United States District Court, D. Nevada

March 13, 2018

EZRA ILANI and CATHY ILANI, Plaintiffs,
v.
SIMON S. ABRAHAM, et al., Defendants.

          ORDER (1) GRANTING DEFENDANTS'MOTIONTO VACATEDEFAULTJUDGMENT; AND(2)DENYINGAS MOOT PLAINTIFFS'MOTION FOR PUNITIVEDAMAGES (ECF Nos. 34, 41)

          ANDREW P. GORDON, UNITED STATES DISTRICT JUDGE.

         This dispute arises out of a loan agreement between friends gone awry. The plaintiffs, Ezra and Cathy Ilani, entered into a contract with defendants Simon S. Abraham and KDA Holdings LLC. Under that contract, the Ilanis lent $2 million in exchange for a $500, 000 loan fee, repayment within 60 days, and collateral in the form of supposedly valuable gems. The Ilanis took possession of the gems when the loan fee and repayment were not paid. Although the gems had been appraised at a high value, a second appraisal valued them at less than one-tenth of their originally appraised value.

         The Ilanis sued the defendants, among others, and eventually sought and obtained a default. Six days later, defendants Abraham and KDA filed an answer, counterclaim, and third-party complaint. However, I struck that pleading upon motion from the Ilanis because default had already been entered and the lawyer who filed the pleading was under an administrative suspension by the State Bar of Nevada. ECF No. 29. The Ilanis then obtained default judgment on some of their claims against defendants Abraham and KDA with no opposition. ECF No. 33.

         Abraham and KDA now move for reconsideration or vacatur of that default judgment. They argue their pleading should not have been stricken, and that their counsel's hacked email account hindered their ability to properly respond and litigate the case before default judgment was entered.
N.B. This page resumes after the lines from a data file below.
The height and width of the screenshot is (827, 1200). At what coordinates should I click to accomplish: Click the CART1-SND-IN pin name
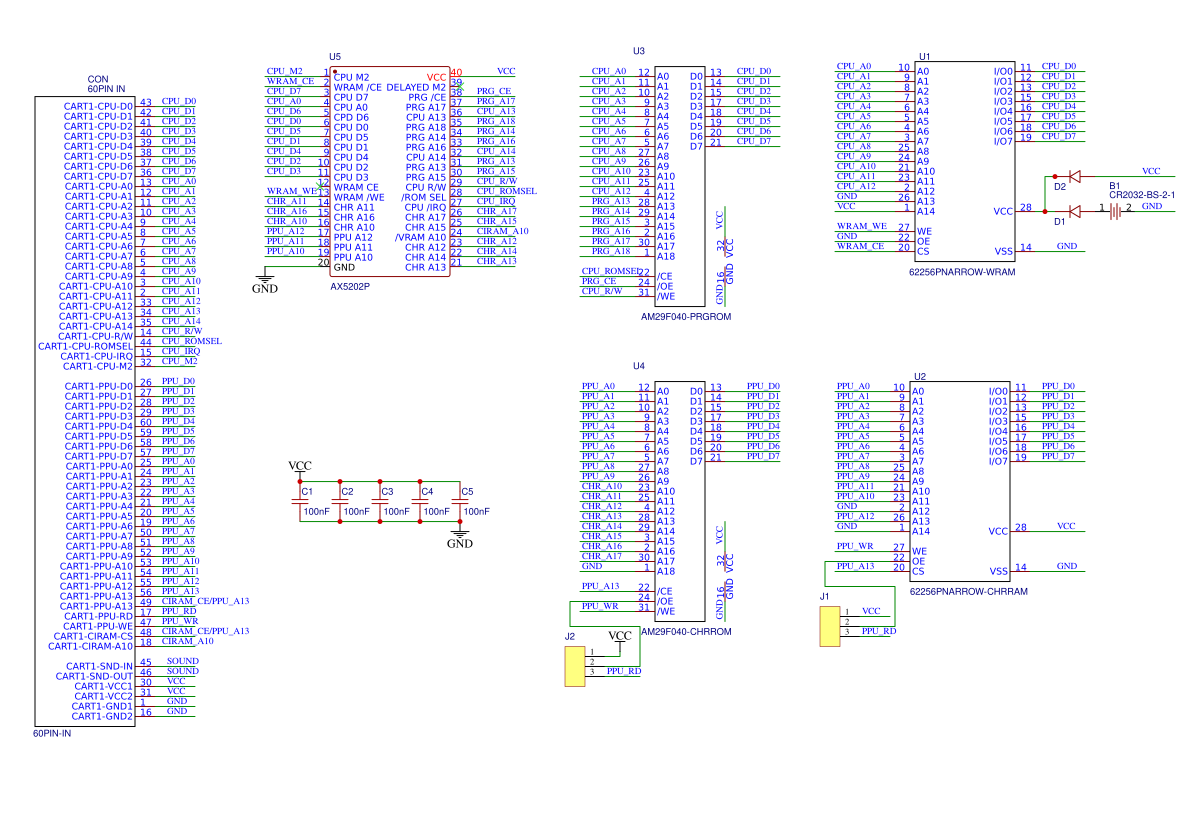click(x=99, y=666)
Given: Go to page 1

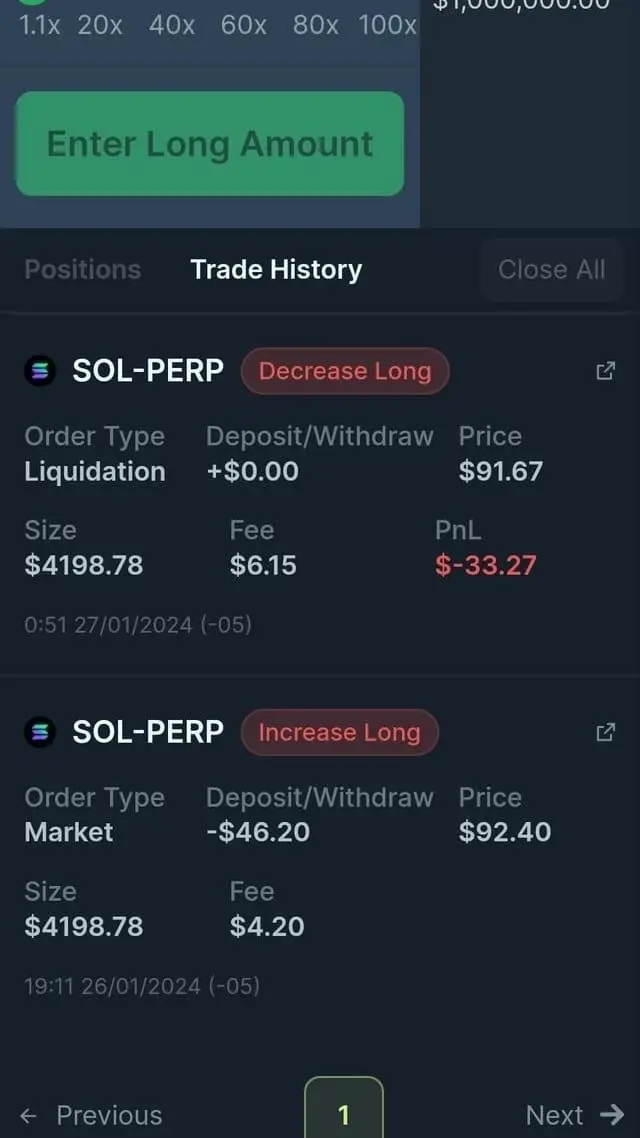Looking at the screenshot, I should pos(343,1114).
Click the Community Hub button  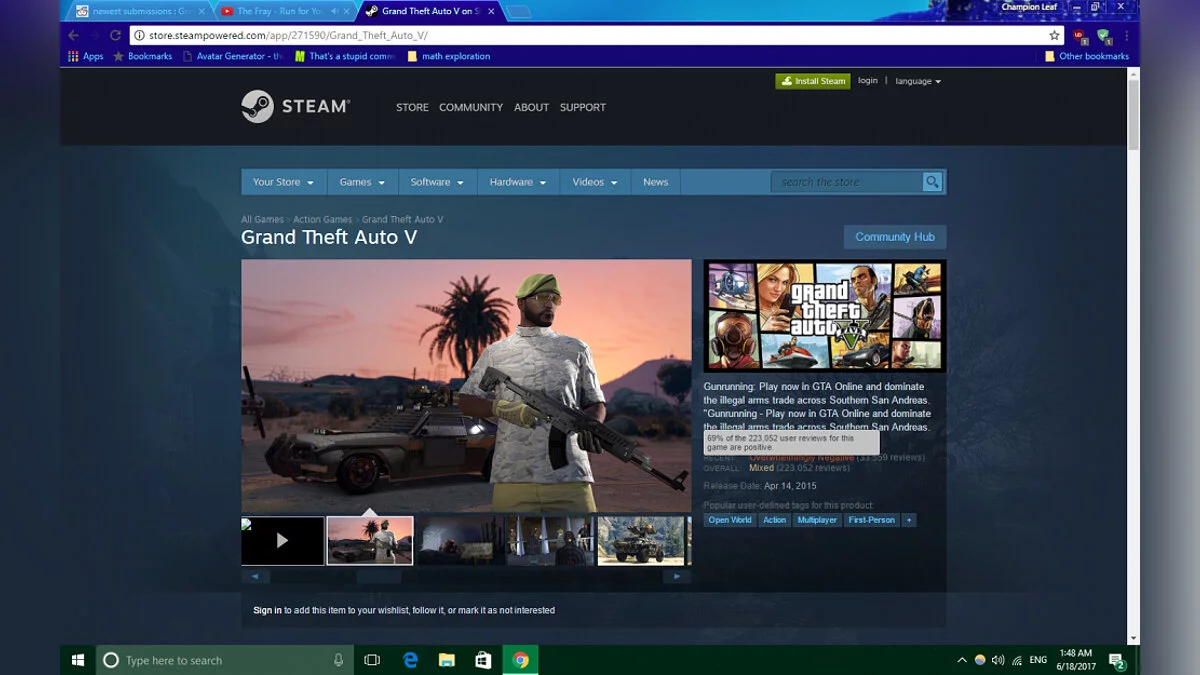click(x=895, y=237)
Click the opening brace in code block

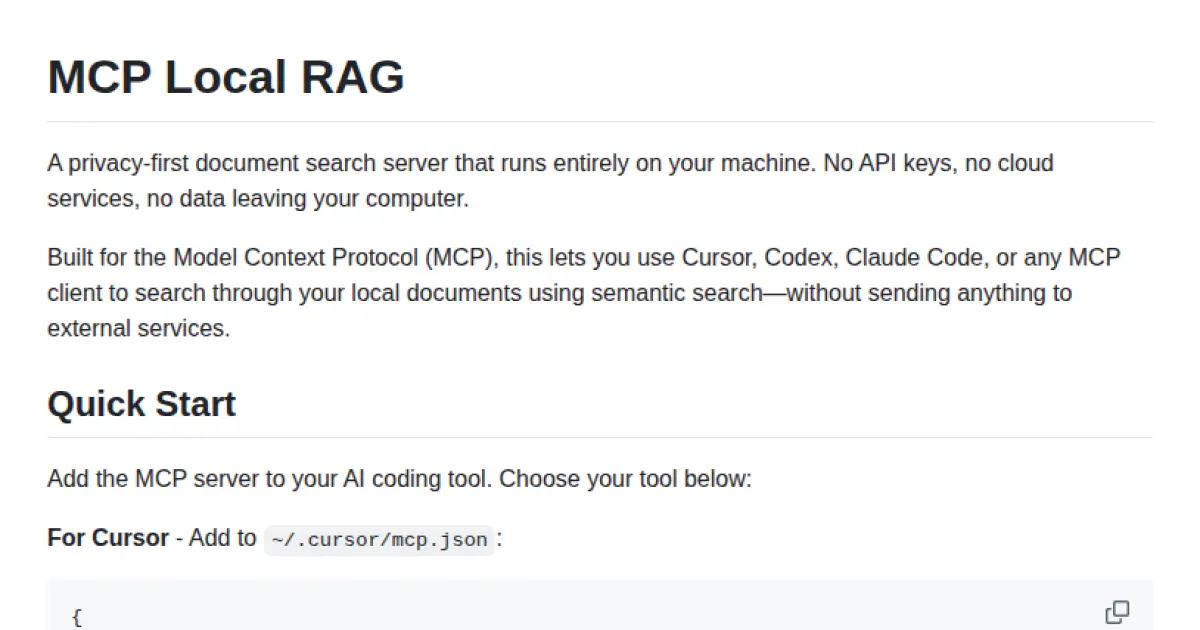click(x=77, y=617)
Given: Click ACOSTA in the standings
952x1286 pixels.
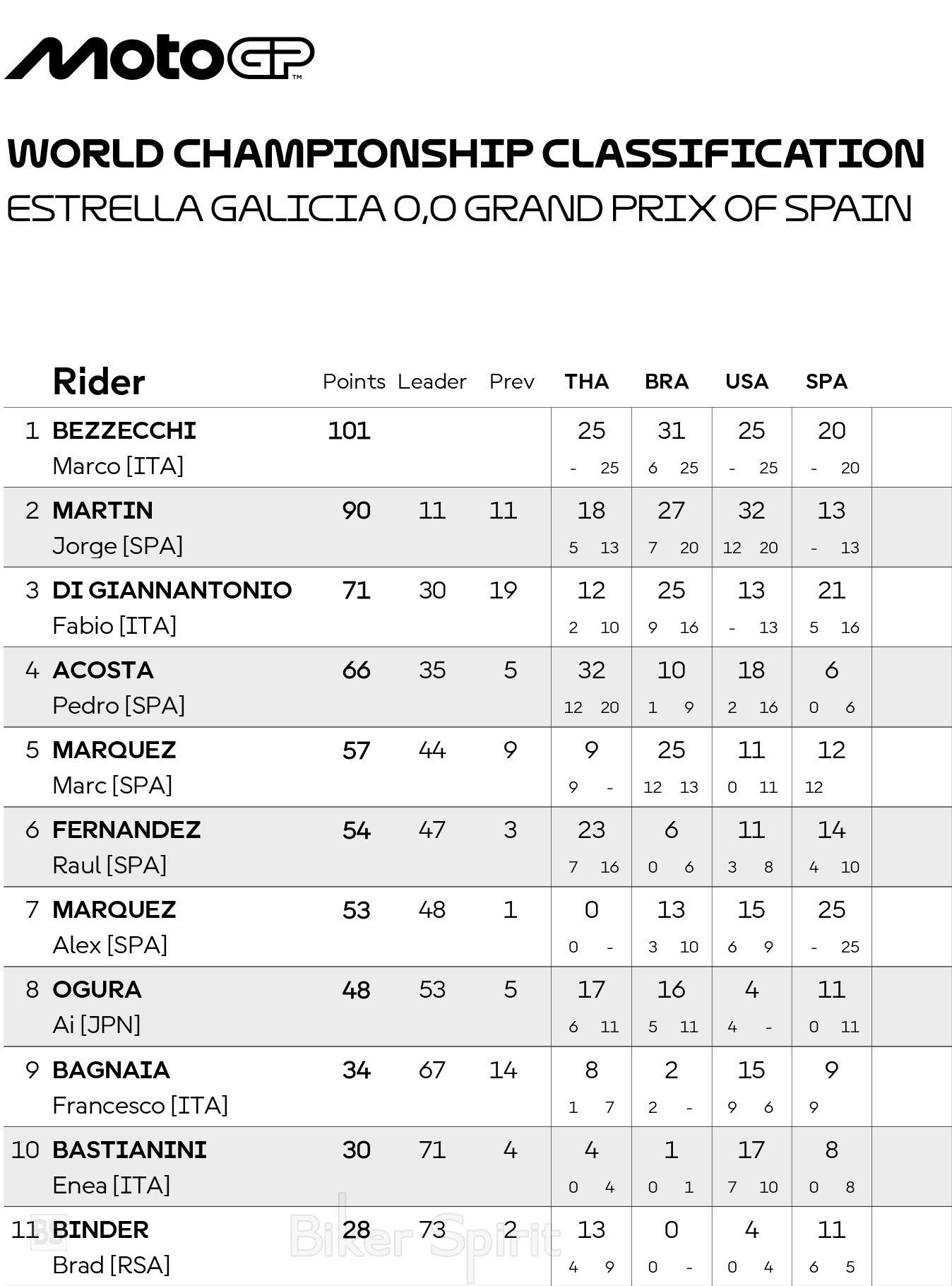Looking at the screenshot, I should [103, 670].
They also contend that they have meritorious defenses against the claims for which default judgment was granted, and that allowing the judgment to stand would be manifestly unjust. The Ilanis respond that the defendants' neglect in litigating the case is not excusable. They also argue that the defendants have not produced any new evidence nor shown clear error or change in the law that merits reconsideration of the order granting judgment.

         The parties are familiar with the facts of the case, and I will not repeat them here except where necessary. While Abraham and KDA have not shown that their answer was improperly stricken, the defendants themselves were not culpable in the failure to properly file the answer. In light of the strong policy preference for deciding cases on their merits, I will vacate the default and default judgment, conditioned upon Abraham and KDA reimbursing the Ilanis for their fees and costs caused by the defendants' actions related to the pleadings. I also deny the Ilanis' motion for punitive damages as moot at this time.

         I. ANALYSIS

         The defendants move for reconsideration under Federal Rules of Civil Procedure 59(e) and 60(b). They argue first that their answer should not have been stricken because their attorney (Andras Babero) was not suspended from practice at the time he filed that pleading. They also argue that their lack of response is excusable because Mr. Babero did not receive notice of the Ilanis' motions to strike and for default judgment because his email account was hacked. The allegations in the counterclaim, the defendants argue, show that the order granting partial default judgment was manifestly unjust because all of the Eitel factors favor the defendants. See Eitel v. McCool, 782 F.3d 1470, 1471-72 (9th Cir. 1986).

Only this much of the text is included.